Florida’s inspector general finds problems with Project Odyssey

Back in January the Orlando Sentinel reported that the Florida governor’s office was directing an investigation of Project Odyssey, a space tourism training program in Pensacola funded with state money that was announced in December, after it appeared that the project’s director was heavily involved in its formation and funding while a state employee. Now that initial investigation is done, and the news isn’t good for Project Odyssey or its director, Brice Harris.

As the Sentinel reports today, the state’s inspector general has found that Harris “likely violated” state law by helping arrange $500,000 in state grants for the project and then going to work for the Andrews Institute, the Pensacola medical center where Project Odyssey is located. During a review of 5,000 emails by the office, “it appeared the Project Odyssey consumed most of Harris’ e-mail communications and work time while he was employed with OTTED,” the inspector general’s report states, referring the Office of Trade, Tourism and Economic Development, where Harris worked prior to joining the Andrews Institute. OTTED provided half of the $500,000 for Project Odyssey, with Space Florida contributing the other half. “The emails indicate that Harris’ involvement in Project Odyssey was disproportionate to his time expended on his various other OTTED related duties.”

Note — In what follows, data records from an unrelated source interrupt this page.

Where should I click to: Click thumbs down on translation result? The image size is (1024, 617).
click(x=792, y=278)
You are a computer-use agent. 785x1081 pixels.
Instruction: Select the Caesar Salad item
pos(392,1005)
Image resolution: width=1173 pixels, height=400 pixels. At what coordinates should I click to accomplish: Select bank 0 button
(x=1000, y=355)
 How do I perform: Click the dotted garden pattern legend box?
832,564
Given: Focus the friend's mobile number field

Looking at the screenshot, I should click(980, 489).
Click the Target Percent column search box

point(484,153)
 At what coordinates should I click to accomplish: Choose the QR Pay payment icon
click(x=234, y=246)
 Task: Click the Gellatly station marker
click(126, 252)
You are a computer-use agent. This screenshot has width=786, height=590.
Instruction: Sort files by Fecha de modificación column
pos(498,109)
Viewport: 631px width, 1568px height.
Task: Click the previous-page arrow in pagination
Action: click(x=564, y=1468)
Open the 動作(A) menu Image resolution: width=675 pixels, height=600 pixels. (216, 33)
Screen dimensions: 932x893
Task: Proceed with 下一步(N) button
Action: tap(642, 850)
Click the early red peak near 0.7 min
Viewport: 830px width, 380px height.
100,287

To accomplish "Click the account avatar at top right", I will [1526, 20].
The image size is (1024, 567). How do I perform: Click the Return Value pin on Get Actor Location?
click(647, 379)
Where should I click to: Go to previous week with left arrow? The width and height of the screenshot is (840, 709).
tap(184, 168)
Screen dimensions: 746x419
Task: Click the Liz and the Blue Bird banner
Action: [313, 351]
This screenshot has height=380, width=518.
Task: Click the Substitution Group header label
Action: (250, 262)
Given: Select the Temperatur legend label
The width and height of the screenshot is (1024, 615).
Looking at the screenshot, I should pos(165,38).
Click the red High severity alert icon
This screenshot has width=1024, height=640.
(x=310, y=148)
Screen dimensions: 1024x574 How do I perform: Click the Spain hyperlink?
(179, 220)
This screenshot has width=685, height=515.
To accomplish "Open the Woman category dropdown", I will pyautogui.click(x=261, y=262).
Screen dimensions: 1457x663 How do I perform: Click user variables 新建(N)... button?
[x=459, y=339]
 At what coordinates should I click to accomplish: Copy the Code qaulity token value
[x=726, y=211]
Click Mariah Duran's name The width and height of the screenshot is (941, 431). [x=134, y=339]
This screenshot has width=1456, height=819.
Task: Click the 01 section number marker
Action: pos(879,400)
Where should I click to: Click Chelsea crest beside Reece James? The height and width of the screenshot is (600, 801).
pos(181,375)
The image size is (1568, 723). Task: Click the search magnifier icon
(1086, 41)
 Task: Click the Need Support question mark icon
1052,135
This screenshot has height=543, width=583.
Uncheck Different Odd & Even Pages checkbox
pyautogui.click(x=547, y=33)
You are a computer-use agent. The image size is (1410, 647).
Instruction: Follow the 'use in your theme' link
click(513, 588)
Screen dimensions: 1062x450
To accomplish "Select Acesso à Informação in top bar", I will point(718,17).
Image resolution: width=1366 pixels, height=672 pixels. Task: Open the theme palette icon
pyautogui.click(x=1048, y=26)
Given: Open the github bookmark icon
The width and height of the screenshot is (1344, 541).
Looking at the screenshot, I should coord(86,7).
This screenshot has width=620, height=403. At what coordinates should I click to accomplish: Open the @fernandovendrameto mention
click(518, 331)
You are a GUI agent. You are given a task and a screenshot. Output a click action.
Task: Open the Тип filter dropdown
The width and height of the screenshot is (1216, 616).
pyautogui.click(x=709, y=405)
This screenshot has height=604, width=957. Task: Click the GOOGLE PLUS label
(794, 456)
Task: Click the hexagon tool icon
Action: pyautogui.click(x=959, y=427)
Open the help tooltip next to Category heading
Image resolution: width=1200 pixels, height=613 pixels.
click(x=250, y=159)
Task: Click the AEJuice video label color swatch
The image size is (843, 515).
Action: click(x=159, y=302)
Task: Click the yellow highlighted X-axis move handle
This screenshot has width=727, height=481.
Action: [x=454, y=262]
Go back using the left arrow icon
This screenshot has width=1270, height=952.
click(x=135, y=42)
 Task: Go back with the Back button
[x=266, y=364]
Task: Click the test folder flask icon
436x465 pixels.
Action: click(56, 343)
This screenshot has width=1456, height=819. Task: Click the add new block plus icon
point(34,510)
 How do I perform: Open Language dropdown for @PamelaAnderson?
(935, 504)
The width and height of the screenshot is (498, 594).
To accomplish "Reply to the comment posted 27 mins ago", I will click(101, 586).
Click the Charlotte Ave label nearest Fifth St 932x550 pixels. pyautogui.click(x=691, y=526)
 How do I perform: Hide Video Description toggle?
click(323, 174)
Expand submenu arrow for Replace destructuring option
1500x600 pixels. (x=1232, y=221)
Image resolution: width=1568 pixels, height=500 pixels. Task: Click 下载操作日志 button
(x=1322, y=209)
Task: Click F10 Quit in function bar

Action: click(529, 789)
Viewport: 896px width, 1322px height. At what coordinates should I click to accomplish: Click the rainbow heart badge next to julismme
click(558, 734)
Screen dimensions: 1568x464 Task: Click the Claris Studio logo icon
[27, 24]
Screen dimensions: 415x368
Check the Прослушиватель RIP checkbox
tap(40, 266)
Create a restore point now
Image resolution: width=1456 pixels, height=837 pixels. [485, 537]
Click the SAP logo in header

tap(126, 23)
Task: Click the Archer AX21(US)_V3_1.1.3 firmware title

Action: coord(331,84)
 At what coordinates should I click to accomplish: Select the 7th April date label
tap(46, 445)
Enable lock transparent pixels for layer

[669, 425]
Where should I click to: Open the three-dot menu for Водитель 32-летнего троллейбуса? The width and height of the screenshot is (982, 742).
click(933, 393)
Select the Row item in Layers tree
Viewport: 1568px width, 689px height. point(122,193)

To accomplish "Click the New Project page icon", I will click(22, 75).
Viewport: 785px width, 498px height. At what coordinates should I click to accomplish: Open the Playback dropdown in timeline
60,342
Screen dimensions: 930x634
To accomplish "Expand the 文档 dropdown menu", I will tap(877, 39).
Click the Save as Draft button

The inspector general’s report recommended that the case be referred to the state’s ethics commission “for further evaluation and determination of ethics law violations.” The entire project is now in jeopardy, regardless of any technical or economic merits it may have, because of this controversy. “There’s no reason to be spending state dollars to subsidize rich people who will be flying on future flights into space,” Barney Bishop, a member of the Space Coast’s Economic Development Commission, tells the Sentinel. “I would hope they’re going to cancel this contract, because it makes no sense on the face of it, and now there are questions about how it was set up in the first place.”